» Texto para leitura:
%%
O governante tem dito que desconhecia a derrapagem de mais de dois milhões de euros, mas, segundo o jornal, que cita um ofício de março de 2020, com as obras já a decorrer, o diretor-geral de Recursos de Defesa Nacional (DGRDN) — hoje arguido por corrupção e branqueamento na Operação Tempestade Perfeita —, informou o ministro sobre “trabalhos adicionais” que já somavam quase um milhão de euros extra.
“Ou seja, nesse documento já era explícito que a obra mais do que duplicara de valor”, escreve o Expresso, que acrescenta que João Gomes Cravinho “tem sido definitivo em negar que conhecia a derrapagem de mais de 2 milhões de euros, recusando que tivesse autorizado uma despesa cujo limite era de 750 mil euros e que acabou por chegar aos 3,2 milhões de euros”.
%%
» Dados:
%%
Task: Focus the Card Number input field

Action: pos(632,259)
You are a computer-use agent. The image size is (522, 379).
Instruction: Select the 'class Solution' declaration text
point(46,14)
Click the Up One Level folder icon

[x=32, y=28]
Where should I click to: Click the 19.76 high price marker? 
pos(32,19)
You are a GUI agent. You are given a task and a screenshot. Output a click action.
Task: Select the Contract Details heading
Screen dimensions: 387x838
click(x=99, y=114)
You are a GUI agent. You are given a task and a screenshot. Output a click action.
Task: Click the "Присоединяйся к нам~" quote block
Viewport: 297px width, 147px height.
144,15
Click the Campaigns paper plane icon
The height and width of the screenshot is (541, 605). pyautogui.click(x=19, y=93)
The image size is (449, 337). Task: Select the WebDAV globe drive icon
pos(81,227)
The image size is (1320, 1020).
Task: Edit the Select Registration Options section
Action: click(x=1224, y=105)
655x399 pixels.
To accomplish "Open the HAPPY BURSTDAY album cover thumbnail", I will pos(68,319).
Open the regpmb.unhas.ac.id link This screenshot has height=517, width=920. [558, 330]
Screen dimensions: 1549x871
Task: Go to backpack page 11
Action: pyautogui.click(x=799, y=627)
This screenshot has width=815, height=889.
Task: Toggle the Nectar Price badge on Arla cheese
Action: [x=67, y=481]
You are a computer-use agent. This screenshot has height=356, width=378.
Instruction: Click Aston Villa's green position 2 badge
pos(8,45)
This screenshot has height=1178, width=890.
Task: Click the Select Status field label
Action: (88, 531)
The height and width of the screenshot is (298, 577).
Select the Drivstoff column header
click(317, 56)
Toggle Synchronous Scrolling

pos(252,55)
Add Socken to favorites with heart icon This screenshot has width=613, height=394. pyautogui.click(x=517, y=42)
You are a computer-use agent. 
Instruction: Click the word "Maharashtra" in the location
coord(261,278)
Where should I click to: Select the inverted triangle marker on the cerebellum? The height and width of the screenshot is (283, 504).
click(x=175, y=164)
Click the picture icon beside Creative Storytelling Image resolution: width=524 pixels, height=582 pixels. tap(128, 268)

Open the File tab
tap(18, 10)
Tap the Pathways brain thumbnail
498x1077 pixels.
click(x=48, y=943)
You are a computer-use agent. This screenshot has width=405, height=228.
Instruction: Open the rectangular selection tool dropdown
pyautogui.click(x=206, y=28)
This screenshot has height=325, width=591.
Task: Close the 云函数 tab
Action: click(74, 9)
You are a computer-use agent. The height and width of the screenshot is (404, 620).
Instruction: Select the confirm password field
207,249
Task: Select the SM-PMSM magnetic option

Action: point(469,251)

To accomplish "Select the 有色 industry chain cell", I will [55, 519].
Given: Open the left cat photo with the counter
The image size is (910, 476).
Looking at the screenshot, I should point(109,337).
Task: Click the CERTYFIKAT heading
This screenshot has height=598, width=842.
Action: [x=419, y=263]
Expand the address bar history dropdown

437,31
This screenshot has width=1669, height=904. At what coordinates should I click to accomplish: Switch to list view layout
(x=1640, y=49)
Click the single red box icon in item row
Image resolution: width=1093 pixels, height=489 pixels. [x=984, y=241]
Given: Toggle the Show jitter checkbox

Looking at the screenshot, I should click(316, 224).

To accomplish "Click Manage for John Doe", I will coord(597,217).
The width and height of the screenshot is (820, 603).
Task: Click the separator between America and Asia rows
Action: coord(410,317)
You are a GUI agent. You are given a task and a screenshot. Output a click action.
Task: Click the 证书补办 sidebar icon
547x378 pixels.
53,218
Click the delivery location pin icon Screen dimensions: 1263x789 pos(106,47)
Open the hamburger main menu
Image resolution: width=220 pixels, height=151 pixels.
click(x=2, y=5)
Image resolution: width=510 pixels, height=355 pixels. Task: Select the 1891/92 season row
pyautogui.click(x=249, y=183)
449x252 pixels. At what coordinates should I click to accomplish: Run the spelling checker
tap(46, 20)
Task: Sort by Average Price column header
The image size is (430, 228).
%%
» Exercício 1:
Copie do texto sobre a derrapagem da obra o trecho que começa em "O governante tem" e segue até "de euros extra.".
» Exercício 2:
Responda às perguntas sobre o texto acerca da derrapagem da obra:
(a) De que mês e ano é o ofício citado pelo jornal?
(b) De que crimes é arguido o diretor-geral de Recursos de Defesa Nacional?
(c) Qual era o limite da despesa que João Gomes Cravinho recusa ter autorizado?
» Exercício 3:
Resuma em duas frases o texto sobre a derrapagem da obra.
A listagem não intervém de modo algum nestas tarefas.

» Resposta 1:
O governante tem dito que desconhecia a derrapagem de mais de dois milhões de euros, mas, segundo o jornal, que cita um ofício de março de 2020, com as obras já a decorrer, o diretor-geral de Recursos de Defesa Nacional (DGRDN) — hoje arguido por corrupção e branqueamento na Operação Tempestade Perfeita —, informou o ministro sobre “trabalhos adicionais” que já somavam quase um milhão de euros extra.

» Resposta 2:
(a) Março de 2020.
(b) Corrupção e branqueamento.
(c) 750 mil euros.

» Resposta 3:
Segundo o jornal, um ofício de março de 2020 mostra que o diretor-geral de Recursos de Defesa Nacional informou o ministro, com as obras já a decorrer, sobre trabalhos adicionais que já somavam quase um milhão de euros extra. Esse diretor-geral é hoje arguido na Operação Tempestade Perfeita, e João Gomes Cravinho tem negado conhecer a derrapagem de mais de 2 milhões de euros ou ter autorizado uma despesa com limite de 750 mil euros que chegou aos 3,2 milhões.